Thérapeute, charlatan & gourou

C’est dans le cadre d’une discussion sur un projet de loi relatif au médicament que l’assemblée nationale avait voté le jeudi 11 janvier 2007, contre l’avis du gouvernement, deux amendements visant à rendre obligatoire, pour les professionnels qui utilisent le titre de psychothérapeute, une formation exclusivement universitaire.

Le vote de ces amendements étaient intervenu au moment où le gouvernement s’apprêtait à publier, après de longues négociations avec les organisations représentant ces professions, un projet de décret d’application de l’article 52 de la loi du 09 août 2004 qui réglemente l’usage du titre de psychothérapeute. Ce décret prévoit une formation spécifique en psychopathologie clinique de quatre cents heures de cours théoriques et un stage pratique de cinq mois minimum.

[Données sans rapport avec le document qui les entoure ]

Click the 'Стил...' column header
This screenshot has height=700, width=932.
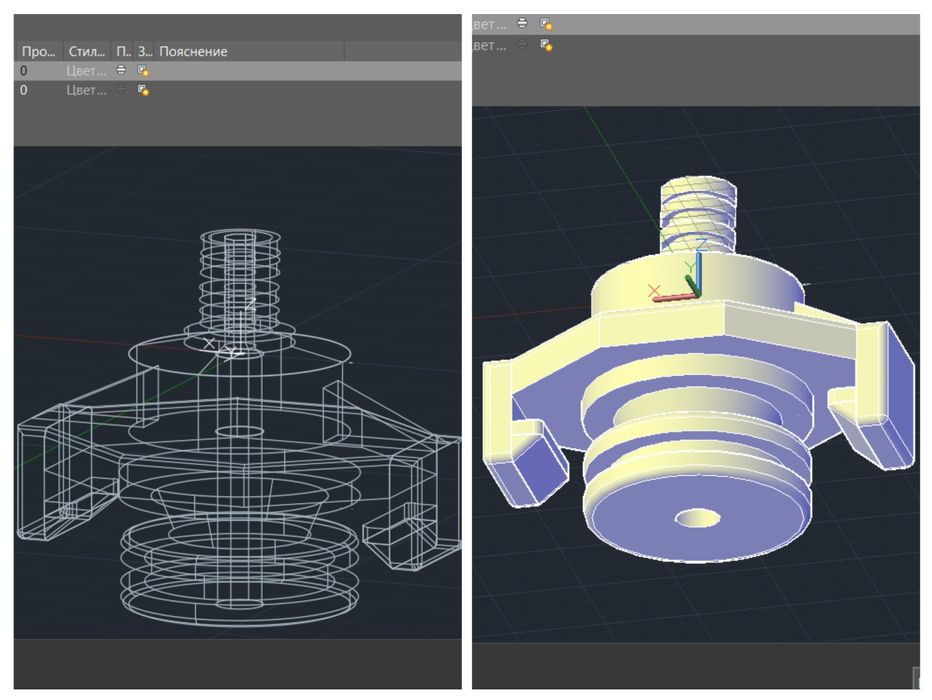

Outre le fait que le vote de ces deux amendements étaient des “cavaliers législatifs” (cheval de Troie dans la procédure législative), ils marquaient la volonté du groupe parlementaire UMP, et surtout celle de son Président, d’éloigner de la profession les charlatans et autres gourous qui utilisent ce titre, soit à des fins de prosélytisme sectariste, soit d’une façon abusive en trompant ceux qui se trouvent dans une situation de désarroi ou de perplexité psychologique.

C’est à l’unanimité que le Sénat a voté le 25 janvier 2007 le retrait de ces deux amendements. La décision finale appartiendra à l’Assemblée nationale après avis d’une commission mixte paritaire.

Il est tout de même troublant de voir la désinvolture avec laquelle nos parlementaires traitent la santé mentale en cette fin de législature. Alors que tous fourbissent leurs armes dans la perspective d’un combat qu’ils espèrent bien gagner, ils tentent de brader à l’ombre d’obscures procédures parlementaires les débats que la société souhaite voir poursuivre pour tenter de parvenir à un mieux être.

Personne ne niera le fait qu’il faille garantir à la population la sécurité de pouvoir confier à des professionnels consciencieux et bien formés leur santé et leur bien être psychique. Mais beaucoup pensent, à juste titre, que les psychothérapeutes et les psychothérapies ne peuvent se nourrir que de courants de pensée différents venus d’horizons divers. Aucune volonté soignante digne de ce nom n’aspire à plonger le patient dans un état qui serait pire que celui qui l’aurait amené à consulter un psychothérapeute.

La diversité des points de vue et la confrontation des idées ont depuis longtemps permis de progresser dans le traitement de la souffrance psychique, et, finalement, vouloir enfermer la psychothérapie dans une formation calibrée unique ne conduirait sans doute qu’à une autre forme de sectarisme qui étoufferait tout ce que le psychisme humain recèle de richesses, de possibilités et de potentialités.

La question reste donc pour l’instant en suspens. Il appartiendra à la prochaine assemblée de légiférer sur ce thème et de trouver un compromis bien négocié où toutes les parties trouveront leur compte et dans laquelle le patient ne sera pas abandonné aux mains de quelque idéologie devenue incontournable.

Soins Psychiatrie N°249, Mars/Avril 2007, page 8.